▸ Written request A
Check the three statements below against the laser tube forum thread. For each one, answer yes or no and quote the exact words from the thread that decide it.
(i) The Epilog has always been powered straight off the switch.
(ii) The GCC laser is over 10 years old.
(iii) According to the reply, most tubes failing after a year or two are higher quality RF units.
▸ Written request B
Please rework the rows, beginning at the line that contains "The width and" and going on through the last of the rows, replacing "icon" with "button" and leaving everything else unchanged. Leave the pictures out of your answer.

▸ Page extract
***
Can anybody enlighten me as to why there appears to be such a large variation in the life expectancy of laser tubes?
I have a 25 watt Epilog that is over 10 years old (1998), has been solidly used and which still appears to give the same output as when I got it in 1999. I also have a 3 year old GCC 25 watt that is still using the same settings as when new. However, I often read on this forum of tubes only lasting a year or two (or less).
What factors affect tube life? Mine are often run at 100% power for hours on end with no apparent detriment. Is ambient temp a factor in longevity? - heat doesn't seem to be a large factor with mine as they have often been run continuously in temps of 35C+. Is it "clean" power? My GCC has lots of regulation but the Epilog has always been straight off the switch.

Does anybody know?

Bob,

I think you'll find that most of the tubes failing after a year or two are cheap glass tubes from Asia. The higher quality RF units do still fail from time to time, but that's usually due to a failed RF board (also often easily repaired by someone skilled with a soldering iron).

Hi Bob,
Here is my non technical sales rep explanation and I will get further clarification from laser engineers.
***
▸ Exercise inputs
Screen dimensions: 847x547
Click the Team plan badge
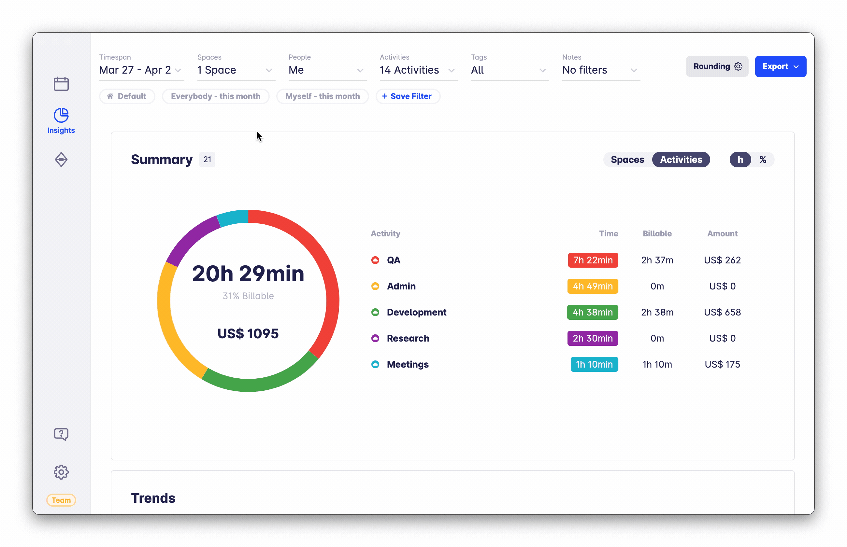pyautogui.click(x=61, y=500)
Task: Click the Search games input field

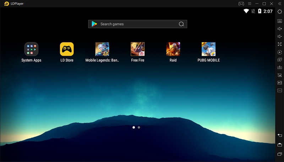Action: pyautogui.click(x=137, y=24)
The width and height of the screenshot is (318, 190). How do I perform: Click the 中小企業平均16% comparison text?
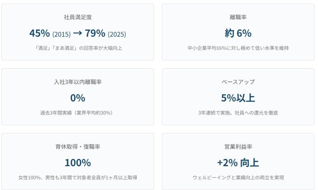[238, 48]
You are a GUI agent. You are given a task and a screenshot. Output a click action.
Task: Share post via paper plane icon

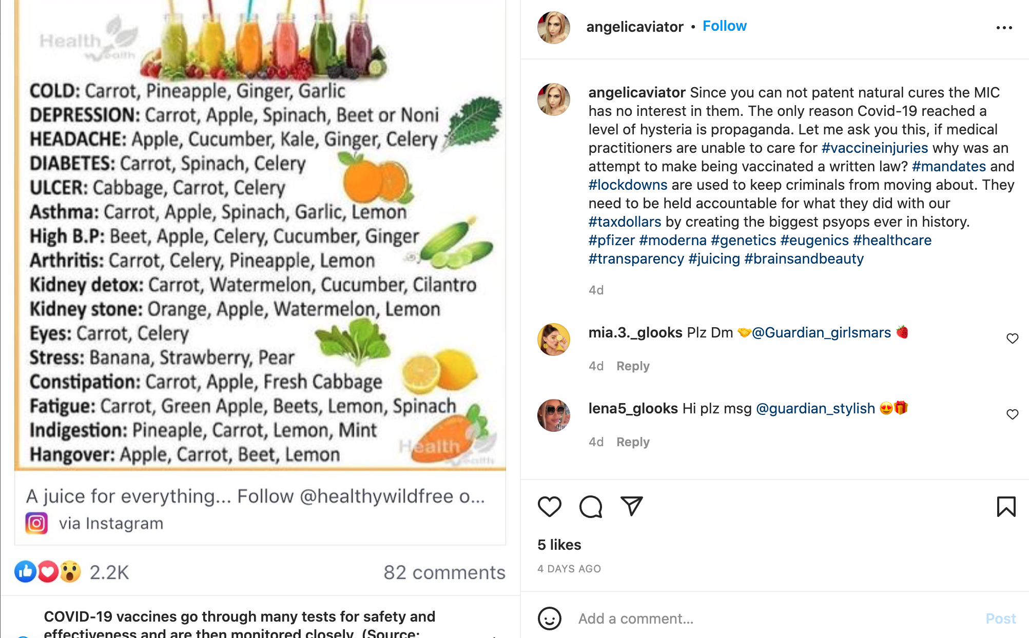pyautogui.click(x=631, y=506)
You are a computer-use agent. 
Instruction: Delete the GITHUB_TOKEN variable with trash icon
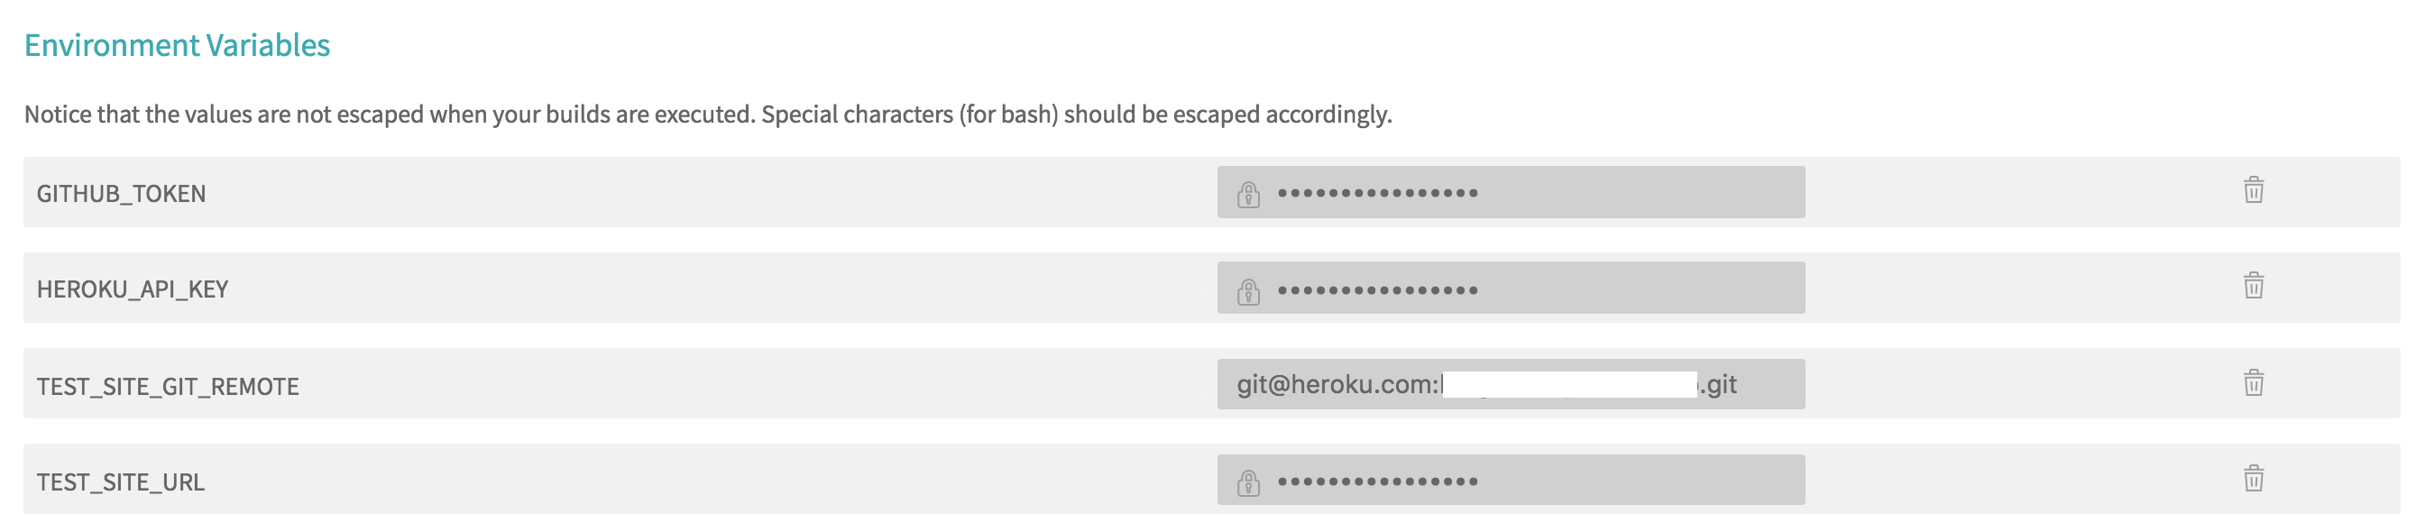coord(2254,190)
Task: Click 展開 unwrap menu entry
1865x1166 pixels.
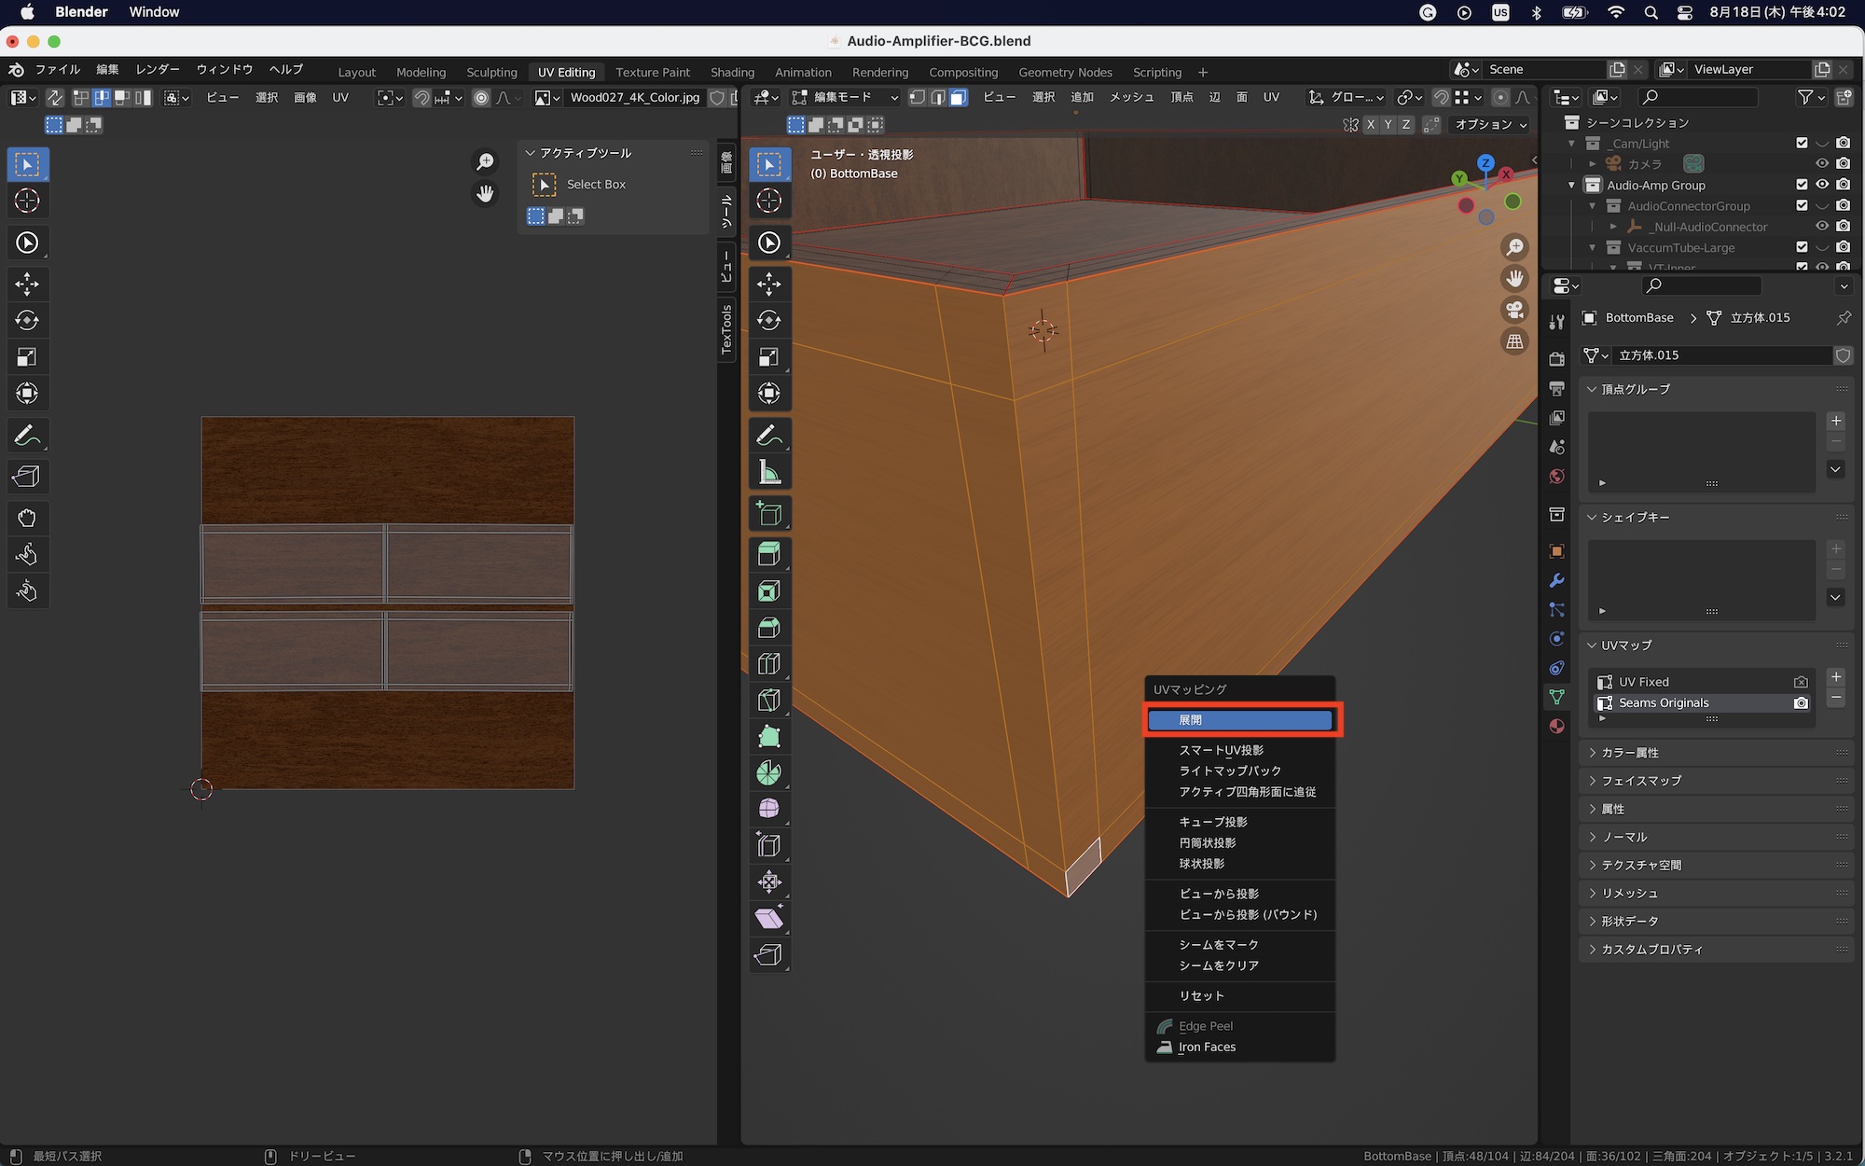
***
▸ Worked solution A
(i) Yes: "the Epilog has always been straight off the switch."
(ii) No: "I also have a 3 year old GCC 25 watt"
(iii) No: "most of the tubes failing after a year or two are cheap glass tubes from Asia."

▸ Worked solution B
The width and height of the screenshot is (318, 190). How do I perform: Click the 中小企業平均16% comparison text?
[238, 48]
You are a GUI agent. You are given a task and a screenshot. Output a click action.
Task: Share post via paper plane button

pyautogui.click(x=631, y=506)
You are a computer-use agent. 
Instruction: Delete the GITHUB_TOKEN variable with trash button
coord(2254,190)
Task: Click 展開 unwrap menu entry
1865x1166 pixels.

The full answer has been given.